Source data: Begin

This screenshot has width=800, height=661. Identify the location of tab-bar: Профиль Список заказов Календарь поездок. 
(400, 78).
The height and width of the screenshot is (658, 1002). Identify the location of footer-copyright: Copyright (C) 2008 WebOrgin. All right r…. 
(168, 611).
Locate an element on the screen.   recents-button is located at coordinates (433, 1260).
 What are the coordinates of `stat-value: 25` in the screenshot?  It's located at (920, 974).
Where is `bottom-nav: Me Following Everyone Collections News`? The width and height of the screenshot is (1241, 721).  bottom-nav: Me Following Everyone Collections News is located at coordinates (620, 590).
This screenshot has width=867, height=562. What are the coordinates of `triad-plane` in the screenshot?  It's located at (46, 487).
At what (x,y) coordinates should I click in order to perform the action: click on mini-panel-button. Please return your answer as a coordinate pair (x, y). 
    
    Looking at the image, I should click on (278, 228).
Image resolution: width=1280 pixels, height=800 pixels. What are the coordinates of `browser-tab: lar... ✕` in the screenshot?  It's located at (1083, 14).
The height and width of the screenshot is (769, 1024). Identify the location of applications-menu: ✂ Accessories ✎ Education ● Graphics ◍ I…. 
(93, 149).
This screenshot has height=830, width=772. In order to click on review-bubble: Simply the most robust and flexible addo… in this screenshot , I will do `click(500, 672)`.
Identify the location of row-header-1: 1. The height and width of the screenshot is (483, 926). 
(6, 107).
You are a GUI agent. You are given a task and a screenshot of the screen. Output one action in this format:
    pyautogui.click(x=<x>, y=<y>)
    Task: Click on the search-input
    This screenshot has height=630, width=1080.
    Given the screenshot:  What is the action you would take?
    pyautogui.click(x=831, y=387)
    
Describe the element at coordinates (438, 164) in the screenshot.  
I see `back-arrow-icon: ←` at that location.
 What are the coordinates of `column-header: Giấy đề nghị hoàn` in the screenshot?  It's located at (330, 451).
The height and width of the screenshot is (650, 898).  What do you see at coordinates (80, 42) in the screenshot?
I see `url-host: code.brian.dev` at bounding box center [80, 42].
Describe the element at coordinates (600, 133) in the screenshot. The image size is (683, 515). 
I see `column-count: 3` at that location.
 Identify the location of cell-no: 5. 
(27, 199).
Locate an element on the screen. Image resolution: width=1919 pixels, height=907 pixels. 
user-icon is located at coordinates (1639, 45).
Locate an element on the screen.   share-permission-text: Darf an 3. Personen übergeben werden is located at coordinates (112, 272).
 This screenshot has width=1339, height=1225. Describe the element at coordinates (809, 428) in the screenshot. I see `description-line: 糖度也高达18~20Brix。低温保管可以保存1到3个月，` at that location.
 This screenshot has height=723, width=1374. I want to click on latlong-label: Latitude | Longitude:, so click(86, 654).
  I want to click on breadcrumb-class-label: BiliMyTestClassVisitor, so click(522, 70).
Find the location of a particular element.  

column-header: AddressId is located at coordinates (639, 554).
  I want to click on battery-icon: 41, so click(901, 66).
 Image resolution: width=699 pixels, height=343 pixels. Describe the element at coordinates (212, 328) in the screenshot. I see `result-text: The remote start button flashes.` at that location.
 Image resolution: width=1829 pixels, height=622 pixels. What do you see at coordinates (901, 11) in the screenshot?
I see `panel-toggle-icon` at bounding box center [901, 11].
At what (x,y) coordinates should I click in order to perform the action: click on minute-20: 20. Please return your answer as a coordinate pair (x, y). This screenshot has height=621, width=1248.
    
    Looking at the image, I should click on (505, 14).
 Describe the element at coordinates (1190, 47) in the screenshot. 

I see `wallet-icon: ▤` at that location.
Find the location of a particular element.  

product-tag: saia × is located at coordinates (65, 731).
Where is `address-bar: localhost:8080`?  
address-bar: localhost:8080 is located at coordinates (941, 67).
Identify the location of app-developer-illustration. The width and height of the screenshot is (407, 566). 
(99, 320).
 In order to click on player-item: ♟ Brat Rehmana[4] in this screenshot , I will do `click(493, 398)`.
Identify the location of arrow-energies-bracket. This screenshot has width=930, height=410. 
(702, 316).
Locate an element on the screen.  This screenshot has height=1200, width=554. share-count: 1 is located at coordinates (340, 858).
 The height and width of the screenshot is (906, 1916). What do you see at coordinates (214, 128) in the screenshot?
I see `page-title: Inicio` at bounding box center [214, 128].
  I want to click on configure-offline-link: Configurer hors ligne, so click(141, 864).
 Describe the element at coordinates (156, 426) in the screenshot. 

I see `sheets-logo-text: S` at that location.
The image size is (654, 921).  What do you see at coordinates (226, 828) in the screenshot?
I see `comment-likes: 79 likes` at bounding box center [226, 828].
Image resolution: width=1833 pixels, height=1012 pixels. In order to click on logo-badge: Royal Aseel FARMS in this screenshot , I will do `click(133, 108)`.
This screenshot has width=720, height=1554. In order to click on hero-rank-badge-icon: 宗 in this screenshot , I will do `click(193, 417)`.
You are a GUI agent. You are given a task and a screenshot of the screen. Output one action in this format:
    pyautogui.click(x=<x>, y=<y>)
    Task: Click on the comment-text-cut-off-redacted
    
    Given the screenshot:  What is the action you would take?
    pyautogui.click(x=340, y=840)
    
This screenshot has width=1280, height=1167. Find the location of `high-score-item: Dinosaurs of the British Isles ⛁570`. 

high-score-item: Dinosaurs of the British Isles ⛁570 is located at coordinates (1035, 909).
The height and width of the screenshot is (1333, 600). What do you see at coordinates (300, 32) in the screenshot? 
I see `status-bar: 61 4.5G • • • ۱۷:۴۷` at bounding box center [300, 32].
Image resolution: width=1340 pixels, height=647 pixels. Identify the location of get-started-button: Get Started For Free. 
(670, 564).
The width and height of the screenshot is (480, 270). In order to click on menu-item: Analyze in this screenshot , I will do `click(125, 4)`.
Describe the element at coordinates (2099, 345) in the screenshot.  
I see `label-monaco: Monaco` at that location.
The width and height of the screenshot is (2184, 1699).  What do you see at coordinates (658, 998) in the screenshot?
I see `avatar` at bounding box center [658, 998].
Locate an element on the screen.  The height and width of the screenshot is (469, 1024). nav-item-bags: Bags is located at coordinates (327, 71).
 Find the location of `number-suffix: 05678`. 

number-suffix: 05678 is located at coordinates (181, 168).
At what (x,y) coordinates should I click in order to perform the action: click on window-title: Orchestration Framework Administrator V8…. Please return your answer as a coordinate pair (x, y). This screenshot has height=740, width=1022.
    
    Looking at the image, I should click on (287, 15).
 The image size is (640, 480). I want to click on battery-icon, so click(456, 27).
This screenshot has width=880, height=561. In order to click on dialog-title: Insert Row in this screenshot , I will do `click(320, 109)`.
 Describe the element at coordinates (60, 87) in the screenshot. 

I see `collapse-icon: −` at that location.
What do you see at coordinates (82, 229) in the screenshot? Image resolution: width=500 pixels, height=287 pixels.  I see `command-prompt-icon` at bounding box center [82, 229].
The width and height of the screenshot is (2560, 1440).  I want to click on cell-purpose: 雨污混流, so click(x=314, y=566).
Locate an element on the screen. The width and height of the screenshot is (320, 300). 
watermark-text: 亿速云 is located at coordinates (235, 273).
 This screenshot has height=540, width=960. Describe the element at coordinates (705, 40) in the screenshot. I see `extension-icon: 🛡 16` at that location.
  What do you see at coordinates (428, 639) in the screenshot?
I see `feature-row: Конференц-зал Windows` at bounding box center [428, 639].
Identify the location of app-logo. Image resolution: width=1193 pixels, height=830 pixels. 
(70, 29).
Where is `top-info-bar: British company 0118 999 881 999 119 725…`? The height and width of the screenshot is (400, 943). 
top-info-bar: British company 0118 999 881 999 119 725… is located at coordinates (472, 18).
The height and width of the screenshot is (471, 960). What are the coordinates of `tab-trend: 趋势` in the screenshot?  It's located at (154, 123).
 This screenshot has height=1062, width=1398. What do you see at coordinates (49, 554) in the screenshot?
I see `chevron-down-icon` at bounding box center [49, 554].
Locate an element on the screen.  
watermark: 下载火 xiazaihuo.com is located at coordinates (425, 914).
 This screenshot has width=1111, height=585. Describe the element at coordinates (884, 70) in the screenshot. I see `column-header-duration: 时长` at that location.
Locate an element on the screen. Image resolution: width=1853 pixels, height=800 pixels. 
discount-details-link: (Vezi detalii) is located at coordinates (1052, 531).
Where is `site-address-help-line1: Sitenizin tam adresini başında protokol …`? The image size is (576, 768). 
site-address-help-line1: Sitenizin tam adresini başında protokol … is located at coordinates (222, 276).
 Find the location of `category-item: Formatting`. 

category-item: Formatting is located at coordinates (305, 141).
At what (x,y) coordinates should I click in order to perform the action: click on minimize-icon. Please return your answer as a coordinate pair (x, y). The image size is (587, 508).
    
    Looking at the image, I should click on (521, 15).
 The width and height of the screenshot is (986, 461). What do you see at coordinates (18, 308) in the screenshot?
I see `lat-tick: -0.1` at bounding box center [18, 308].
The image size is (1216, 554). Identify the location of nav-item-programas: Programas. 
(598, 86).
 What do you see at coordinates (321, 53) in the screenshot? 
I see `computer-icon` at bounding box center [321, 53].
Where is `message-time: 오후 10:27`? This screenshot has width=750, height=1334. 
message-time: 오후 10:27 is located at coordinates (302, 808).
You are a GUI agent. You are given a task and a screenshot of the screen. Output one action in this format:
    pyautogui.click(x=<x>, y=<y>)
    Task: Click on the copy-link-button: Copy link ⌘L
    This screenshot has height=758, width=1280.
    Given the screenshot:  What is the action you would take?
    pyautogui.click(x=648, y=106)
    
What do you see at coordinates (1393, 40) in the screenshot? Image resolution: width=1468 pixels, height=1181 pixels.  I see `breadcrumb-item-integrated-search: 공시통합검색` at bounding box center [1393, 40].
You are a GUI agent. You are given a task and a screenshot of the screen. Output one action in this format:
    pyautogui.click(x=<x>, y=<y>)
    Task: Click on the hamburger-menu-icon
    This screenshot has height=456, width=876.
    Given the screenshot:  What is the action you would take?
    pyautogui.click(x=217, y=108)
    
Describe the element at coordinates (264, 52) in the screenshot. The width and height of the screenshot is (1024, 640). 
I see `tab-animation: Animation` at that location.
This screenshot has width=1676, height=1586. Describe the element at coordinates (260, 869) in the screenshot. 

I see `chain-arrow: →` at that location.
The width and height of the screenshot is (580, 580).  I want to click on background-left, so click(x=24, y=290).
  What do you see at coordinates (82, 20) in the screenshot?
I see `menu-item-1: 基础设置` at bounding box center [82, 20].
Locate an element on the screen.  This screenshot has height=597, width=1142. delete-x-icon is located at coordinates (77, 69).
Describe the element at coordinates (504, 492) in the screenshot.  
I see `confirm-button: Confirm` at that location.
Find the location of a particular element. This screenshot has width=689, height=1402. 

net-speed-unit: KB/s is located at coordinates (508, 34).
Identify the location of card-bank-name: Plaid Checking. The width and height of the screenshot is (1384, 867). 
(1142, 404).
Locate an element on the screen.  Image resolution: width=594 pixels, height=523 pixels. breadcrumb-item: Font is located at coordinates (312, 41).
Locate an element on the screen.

Source data: End

» What you are asked to do
Copy the entries above verbatim, starting at the line that contains "Describe the element at coordinates (600, 133)" and ending after the line that contains "Looking at the image, I should click on (505, 14).".

» Answer space
Describe the element at coordinates (600, 133) in the screenshot. The image size is (683, 515). 
I see `column-count: 3` at that location.
 Identify the location of cell-no: 5. 
(27, 199).
Locate an element on the screen. Image resolution: width=1919 pixels, height=907 pixels. 
user-icon is located at coordinates (1639, 45).
Locate an element on the screen.   share-permission-text: Darf an 3. Personen übergeben werden is located at coordinates (112, 272).
 This screenshot has width=1339, height=1225. Describe the element at coordinates (809, 428) in the screenshot. I see `description-line: 糖度也高达18~20Brix。低温保管可以保存1到3个月，` at that location.
 This screenshot has height=723, width=1374. I want to click on latlong-label: Latitude | Longitude:, so click(86, 654).
  I want to click on breadcrumb-class-label: BiliMyTestClassVisitor, so click(522, 70).
Find the location of a particular element.  

column-header: AddressId is located at coordinates (639, 554).
  I want to click on battery-icon: 41, so click(901, 66).
 Image resolution: width=699 pixels, height=343 pixels. Describe the element at coordinates (212, 328) in the screenshot. I see `result-text: The remote start button flashes.` at that location.
 Image resolution: width=1829 pixels, height=622 pixels. What do you see at coordinates (901, 11) in the screenshot?
I see `panel-toggle-icon` at bounding box center [901, 11].
At what (x,y) coordinates should I click in order to perform the action: click on minute-20: 20. Please return your answer as a coordinate pair (x, y). This screenshot has height=621, width=1248.
    
    Looking at the image, I should click on (505, 14).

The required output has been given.